── SOURCE PASSAGE ──
Free energy estimation via Thermodynamic Integration

Timing: ~30min

In this tutorial, we won't run any calculations, because required computation time would be too long. We will discuss how to use the previously learned simulation techniques to perform thermodynamic integration, and will analyze precalculated trajectories.

Theory: vibrational free energy

While the potential energy surface is shaped by the 3$N$ coordinates (degrees of freedom) that describe a molecule, the free energy is a function of thermodynamic variables (temperature, pressure, entropy, volume, etc.). This is the quantity of fundamental interest for comparison with experiments and the one that rules all equilibrium properties of the system. In the harmonic oscillator approximation, the partition function can be written as a product of multiple independent 1D harmonic oscillators, and the free energy can be defined as

$$ F^c(\beta) \approx F_{h}^c(\beta)+E_{\text{total}}, $$

where $E_{total}$ is the total energy at the potential energy surface of the system, and the vibrational contribution to $F_h$ in classical mechanics is

$$ F_{h, \text{vib}}^c(\beta) = \frac{1}{\beta} \sum_{i=1}^{3N-6} \text{ln} (\beta\hbar\omega_i), $$

where $\omega_i$ are the frequencies of the normal modes of vibration of the molecule, $\beta = 1/k_B T$, and the sum runs over all modes except the ones corresponding to translations and rotations. ¹ We learned in exercise 5 how to calculate normal modes of a molecular system.
───
── MATERIAL PROVIDED ──
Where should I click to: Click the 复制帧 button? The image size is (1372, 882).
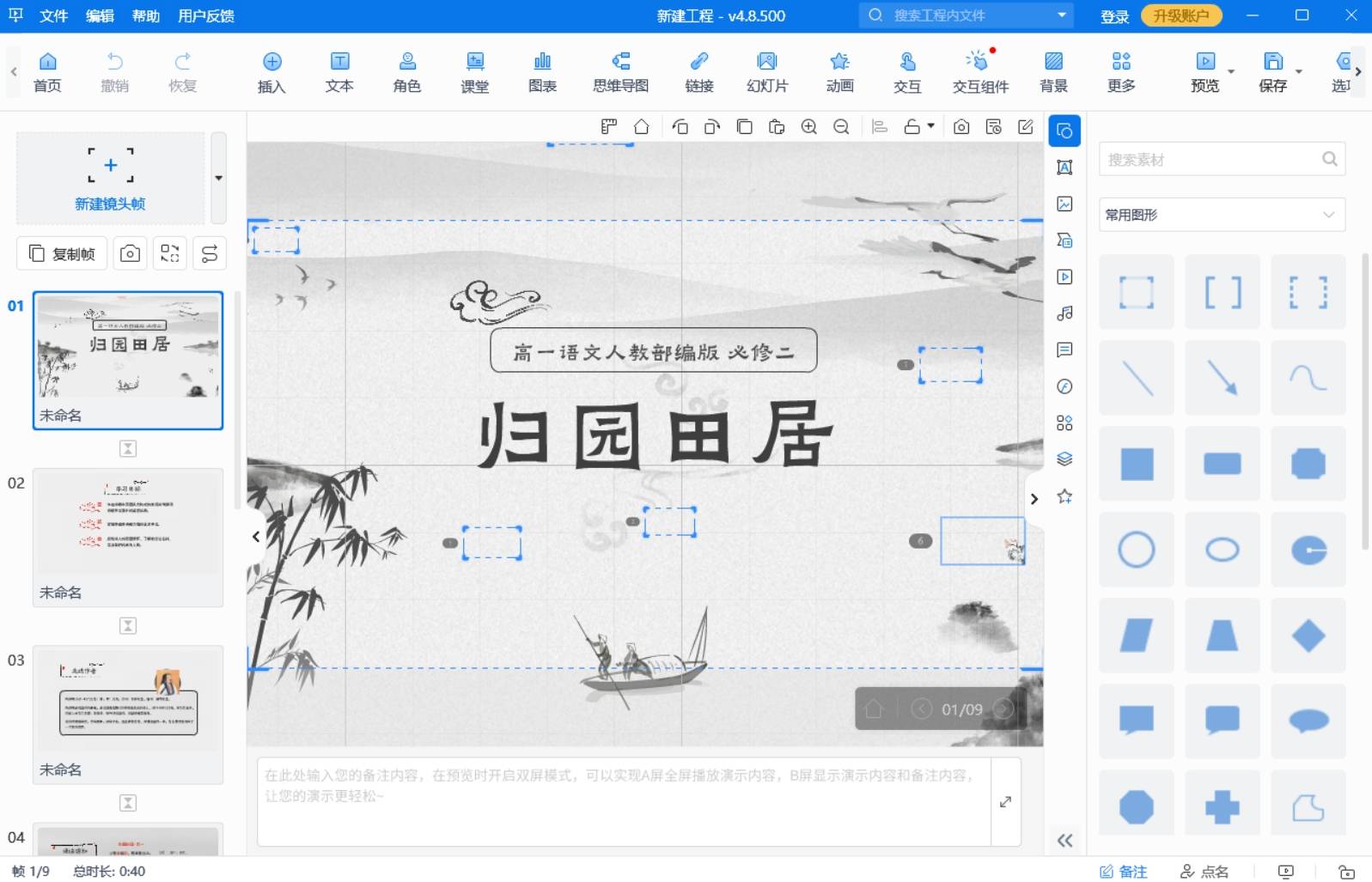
───
» TASK LIST:
1 > Translate this sentence from the thermodynamic integration tutorial into Spanish: "This is the quantity of fundamental interest for comparison with experiments and the one that rules all equilibrium properties of the system."
2 > Repeat word for word the part of the thermodynamic integration tutorial that begins at the words "where $\omega_i$ are" and stops after the words "a molecular system.".

» SOLUTIONS BELOW:
1 > Esta es la magnitud de interés fundamental para la comparación con los experimentos y la que rige todas las propiedades de equilibrio del sistema.

2 >
where $\omega_i$ are the frequencies of the normal modes of vibration of the molecule, $\beta = 1/k_B T$, and the sum runs over all modes except the ones corresponding to translations and rotations. ¹ We learned in exercise 5 how to calculate normal modes of a molecular system.